Aim of the task ->
The response should be the data again, identical in every line.

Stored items
···

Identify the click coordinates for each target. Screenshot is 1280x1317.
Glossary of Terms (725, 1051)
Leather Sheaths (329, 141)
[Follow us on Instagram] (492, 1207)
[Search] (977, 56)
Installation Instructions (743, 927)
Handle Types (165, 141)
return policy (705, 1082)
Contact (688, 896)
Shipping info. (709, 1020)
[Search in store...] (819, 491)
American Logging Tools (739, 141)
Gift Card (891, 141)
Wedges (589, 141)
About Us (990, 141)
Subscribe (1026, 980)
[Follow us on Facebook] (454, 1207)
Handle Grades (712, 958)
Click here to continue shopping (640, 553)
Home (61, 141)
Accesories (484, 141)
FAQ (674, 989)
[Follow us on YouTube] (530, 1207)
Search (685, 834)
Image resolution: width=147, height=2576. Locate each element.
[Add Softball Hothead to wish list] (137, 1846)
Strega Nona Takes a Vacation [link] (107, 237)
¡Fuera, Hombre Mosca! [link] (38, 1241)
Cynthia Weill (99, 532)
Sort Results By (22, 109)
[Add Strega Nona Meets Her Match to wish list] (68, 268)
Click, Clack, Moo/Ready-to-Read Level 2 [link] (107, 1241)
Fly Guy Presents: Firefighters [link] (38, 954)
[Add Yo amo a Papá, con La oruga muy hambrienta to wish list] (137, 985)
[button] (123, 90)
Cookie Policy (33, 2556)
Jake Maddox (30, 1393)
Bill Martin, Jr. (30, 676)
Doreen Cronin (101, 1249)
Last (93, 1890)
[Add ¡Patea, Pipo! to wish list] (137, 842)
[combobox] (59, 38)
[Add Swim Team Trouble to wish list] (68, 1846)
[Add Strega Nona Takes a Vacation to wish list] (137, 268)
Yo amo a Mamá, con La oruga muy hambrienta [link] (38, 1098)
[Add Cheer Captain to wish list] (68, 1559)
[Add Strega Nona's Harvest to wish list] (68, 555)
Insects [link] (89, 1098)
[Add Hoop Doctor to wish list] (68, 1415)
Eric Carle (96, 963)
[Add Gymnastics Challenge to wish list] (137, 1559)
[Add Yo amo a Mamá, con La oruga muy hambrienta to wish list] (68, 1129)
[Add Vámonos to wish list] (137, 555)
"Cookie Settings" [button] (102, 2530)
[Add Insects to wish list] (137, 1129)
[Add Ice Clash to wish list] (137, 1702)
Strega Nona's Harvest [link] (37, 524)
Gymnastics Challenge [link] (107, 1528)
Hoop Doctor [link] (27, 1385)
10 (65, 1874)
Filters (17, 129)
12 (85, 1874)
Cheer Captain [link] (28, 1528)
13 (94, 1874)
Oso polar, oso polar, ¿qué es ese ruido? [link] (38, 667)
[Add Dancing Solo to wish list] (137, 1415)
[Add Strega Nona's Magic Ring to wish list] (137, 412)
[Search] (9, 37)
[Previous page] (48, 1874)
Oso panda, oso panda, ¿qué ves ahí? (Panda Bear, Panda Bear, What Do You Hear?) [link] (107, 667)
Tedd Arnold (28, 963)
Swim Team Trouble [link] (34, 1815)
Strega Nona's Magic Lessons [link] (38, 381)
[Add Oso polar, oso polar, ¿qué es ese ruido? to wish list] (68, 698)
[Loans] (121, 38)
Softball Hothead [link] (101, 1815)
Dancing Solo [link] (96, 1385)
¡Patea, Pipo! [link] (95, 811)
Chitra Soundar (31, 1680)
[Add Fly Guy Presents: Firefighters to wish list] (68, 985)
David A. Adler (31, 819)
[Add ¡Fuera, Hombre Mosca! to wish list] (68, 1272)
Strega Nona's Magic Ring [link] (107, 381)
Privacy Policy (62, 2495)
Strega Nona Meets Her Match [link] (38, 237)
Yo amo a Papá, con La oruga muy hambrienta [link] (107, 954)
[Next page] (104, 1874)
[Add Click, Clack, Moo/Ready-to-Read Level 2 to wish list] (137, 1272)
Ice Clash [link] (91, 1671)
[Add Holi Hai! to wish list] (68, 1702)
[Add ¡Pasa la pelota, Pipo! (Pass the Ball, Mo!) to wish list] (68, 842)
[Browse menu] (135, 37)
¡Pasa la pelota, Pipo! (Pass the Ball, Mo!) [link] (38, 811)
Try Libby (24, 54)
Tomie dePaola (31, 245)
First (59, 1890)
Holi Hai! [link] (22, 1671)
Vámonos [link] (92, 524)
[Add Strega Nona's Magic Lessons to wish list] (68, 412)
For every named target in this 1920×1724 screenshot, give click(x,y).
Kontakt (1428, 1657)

···

Solution ->
Identify the click coordinates for each target. Screenshot is 1280x1317.
Glossary of Terms (725, 1051)
Leather Sheaths (329, 141)
[Follow us on Instagram] (492, 1207)
[Search] (977, 56)
Installation Instructions (743, 927)
Handle Types (165, 141)
return policy (705, 1082)
Contact (688, 896)
Shipping info. (709, 1020)
[Search in store...] (819, 491)
American Logging Tools (739, 141)
Gift Card (891, 141)
Wedges (589, 141)
About Us (990, 141)
Subscribe (1026, 980)
[Follow us on Facebook] (454, 1207)
Handle Grades (712, 958)
Click here to continue shopping (640, 553)
Home (61, 141)
Accesories (484, 141)
FAQ (674, 989)
[Follow us on YouTube] (530, 1207)
Search (685, 834)
Image resolution: width=147, height=2576. Locate each element.
[Add Softball Hothead to wish list] (137, 1846)
Strega Nona Takes a Vacation [link] (107, 237)
¡Fuera, Hombre Mosca! [link] (38, 1241)
Cynthia Weill (99, 532)
Sort Results By (22, 109)
[Add Strega Nona Meets Her Match to wish list] (68, 268)
Click, Clack, Moo/Ready-to-Read Level 2 [link] (107, 1241)
Fly Guy Presents: Firefighters [link] (38, 954)
[Add Yo amo a Papá, con La oruga muy hambrienta to wish list] (137, 985)
[button] (123, 90)
Cookie Policy (33, 2556)
Jake Maddox (30, 1393)
Bill Martin, Jr. (30, 676)
Doreen Cronin (101, 1249)
Last (93, 1890)
[Add ¡Patea, Pipo! to wish list] (137, 842)
[combobox] (59, 38)
[Add Swim Team Trouble to wish list] (68, 1846)
[Add Strega Nona Takes a Vacation to wish list] (137, 268)
Yo amo a Mamá, con La oruga muy hambrienta [link] (38, 1098)
[Add Cheer Captain to wish list] (68, 1559)
[Add Strega Nona's Harvest to wish list] (68, 555)
Insects [link] (89, 1098)
[Add Hoop Doctor to wish list] (68, 1415)
Eric Carle (96, 963)
[Add Gymnastics Challenge to wish list] (137, 1559)
[Add Yo amo a Mamá, con La oruga muy hambrienta to wish list] (68, 1129)
[Add Vámonos to wish list] (137, 555)
"Cookie Settings" [button] (102, 2530)
[Add Insects to wish list] (137, 1129)
[Add Ice Clash to wish list] (137, 1702)
Strega Nona's Harvest [link] (37, 524)
Gymnastics Challenge [link] (107, 1528)
Hoop Doctor [link] (27, 1385)
10 (65, 1874)
Filters (17, 129)
12 (85, 1874)
Cheer Captain [link] (28, 1528)
13 (94, 1874)
Oso polar, oso polar, ¿qué es ese ruido? [link] (38, 667)
[Add Dancing Solo to wish list] (137, 1415)
[Add Strega Nona's Magic Ring to wish list] (137, 412)
[Search] (9, 37)
[Previous page] (48, 1874)
Oso panda, oso panda, ¿qué ves ahí? (Panda Bear, Panda Bear, What Do You Hear?) [link] (107, 667)
Tedd Arnold (28, 963)
Swim Team Trouble [link] (34, 1815)
Strega Nona's Magic Lessons [link] (38, 381)
[Add Oso polar, oso polar, ¿qué es ese ruido? to wish list] (68, 698)
[Loans] (121, 38)
Softball Hothead [link] (101, 1815)
Dancing Solo [link] (96, 1385)
¡Patea, Pipo! [link] (95, 811)
Chitra Soundar (31, 1680)
[Add Fly Guy Presents: Firefighters to wish list] (68, 985)
David A. Adler (31, 819)
[Add ¡Fuera, Hombre Mosca! to wish list] (68, 1272)
Strega Nona's Magic Ring [link] (107, 381)
Privacy Policy (62, 2495)
Strega Nona Meets Her Match [link] (38, 237)
Yo amo a Papá, con La oruga muy hambrienta [link] (107, 954)
[Next page] (104, 1874)
[Add Click, Clack, Moo/Ready-to-Read Level 2 to wish list] (137, 1272)
Ice Clash [link] (91, 1671)
[Add Holi Hai! to wish list] (68, 1702)
[Add ¡Pasa la pelota, Pipo! (Pass the Ball, Mo!) to wish list] (68, 842)
[Browse menu] (135, 37)
¡Pasa la pelota, Pipo! (Pass the Ball, Mo!) [link] (38, 811)
Try Libby (24, 54)
Tomie dePaola (31, 245)
First (59, 1890)
Holi Hai! [link] (22, 1671)
Vámonos [link] (92, 524)
[Add Strega Nona's Magic Lessons to wish list] (68, 412)
For every named target in this 1920×1724 screenshot, give click(x,y).
Kontakt (1428, 1657)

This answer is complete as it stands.